• Sonuç bulunamadı

1.6. TAHVİLLERDE GETİRİ KAVRAMI, HESAPLAMASI VE

2.1.2. Kırılgan Beşli Ülkelerine İlişkin Literatür Özeti

Çelikel, Orhan ve Serin (2014), çalışmalarında FED politikalarının kırılgan beşli ülkeleri gibi zayıf gelişmekte olan piyasalara etkilerini incelemişlerdir. Temel olarak FED’ in kırılgan beşin döviz kuru, faiz oranı ve borsa endeksleri gibi temel göstergelerindeki değişikliklerin sonuçlarına odaklanmışlardır. Çalışmanın sonucuna göre 2013 yılının ortalarında, kırılgan beşli ülkelerinin tüm para birimlerinin daha büyük döviz kuru amortismanına sahip olduğunu tespit etmişler, merkez bankaları, döviz swapları satarak ve Güney Afrika haricinde referans faiz oranlarını artırarak müdahale etmişlerdir. Borsa endeksleri, Ocak-Temmuz 2013 arasında farklı oranlarda düşürülmüş, bu düşüş Temmuz 2013'te tersine dönmüş ve yükseliş eğilimi Ekim 2013'e kadar devam etmiştir. Bağ endekslerindeki artışların enflasyon oranlarını yükseltmesine

ve ekonomik büyümeyi düşürmesine, aynı zamanda küresel düzeyde risk fiyatlandırmasına yol açtığı görülmüştür.

Erşin (2014), çalışmasında kırılgan beşli ülkeleri arasında Türkiye’nin konumunu ve ekonomik yapısını incelemiştir. Çalışması için CDS primleri ve ekonomik göstergelere bakılmıştır. Bu göstergelere 2013 yılı için bakılmış ve sonuç olarak Türkiye’nin enflasyon oranının yüksekliği bakımından bu 5 ülke içinde Hindistan’dan sonra 2. sırada geldiği görülmüştür. Yine aynı tarih için cari açığı en fazla olan ülke olmuştur. Bütçe açığına bakıldığında ise diğer ülkelere kıyasla en düşük bütçe açığına sahip ülke olmuştur. CDS primi açısından aynı yıl için bakıldığında Türkiye risk priminde en yüksek artışı gösteren ülke olmuş yani olası bir tahvil alımı azaltma politikasına karşı en çok etkilenebilecek ülke olduğu görülmüştür.

**Yapılacaklar:**
A. Kırılgan beşli ülkelerine ilişkin literatür özetinde, Erşin'in (2014) çalışmasına göre Türkiye'nin olası bir tahvil alımı azaltma politikasından en çok etkilenebilecek ülke sayılmasının nedenini bir ila üç cümleyle açıklayın.
B. Kırılgan beşli ülkelerine ilişkin literatür özetini son cümlesinden sonra devam ettirin.
Satırlar, kırılgan beşli ülkelerine ilişkin literatür özetinden ayrı bir malzemedir.

**Veri kümesi kesiti:**

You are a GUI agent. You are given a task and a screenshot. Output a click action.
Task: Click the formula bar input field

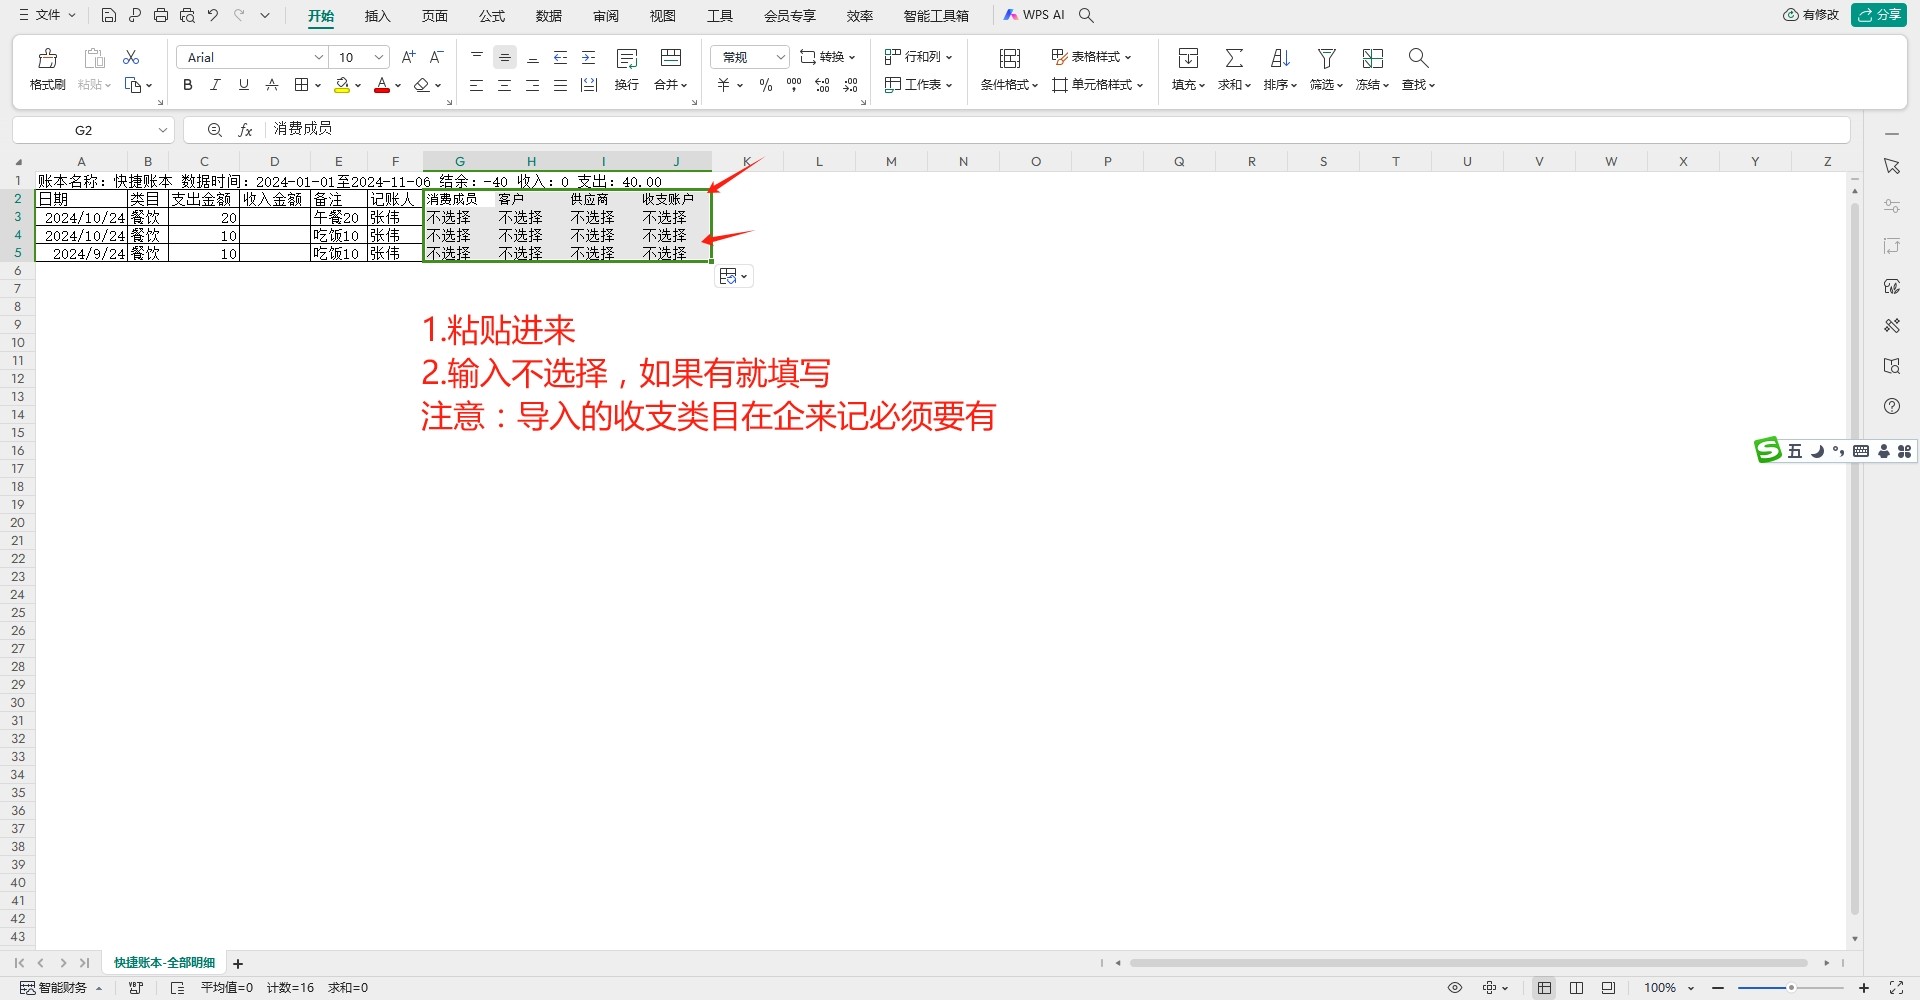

**Görev yanıtları:**
A. 2013 yılında Türkiye, CDS primi açısından bu beş ülke içinde risk priminde en yüksek artışı gösteren ülke olmuştur. Bu yüzden olası bir tahvil alımı azaltma politikasına karşı en çok etkilenebilecek ülke olarak görülmüştür.

B.
Akel (2015), çalışmasında kırılgan beşli ülkelerinin hisse senedi piyasa endekslerinin Kasım 2000-Aralık 2013 yılları arasındaki haftalık kapanış verileri alınarak Johansen eşbütünleşme analizi ile Granger nedensellik testi yapılmıştır. Johansen eşbütünleşme testinde kırılgan beşli ülkelerinin sermaye piyasaları arasında uzun dönemli bir denge ilişkisinin geçerli olduğu sonucuna ulaşılmıştır. Bu piyasalar arasındaki kısa dönemli nedensellik ilişkisinin geçerliliği Vektör Hata Düzeltme Modeli (VECM) ile analiz edilmiştir. VECM sonuçlarına göre, hisse senedi piyasa endeksleri kapsamında Hindistan’ın diğer ülkelerin hepsiyle kısa dönem nedensellik ilişkisi içerisinde olduğu, Türkiye’den Endonezya’ya tek yönlü, Brezilya’dan Endonezya ve Güney Afrika’ya tek yönlü, Endonezya’dan Güney Afrika’ya tek yönlü, Güney Afrika’dan Türkiye’ye tek yönlü bir Granger nedenselliğinin geçerli olduğu tespit edilmiştir.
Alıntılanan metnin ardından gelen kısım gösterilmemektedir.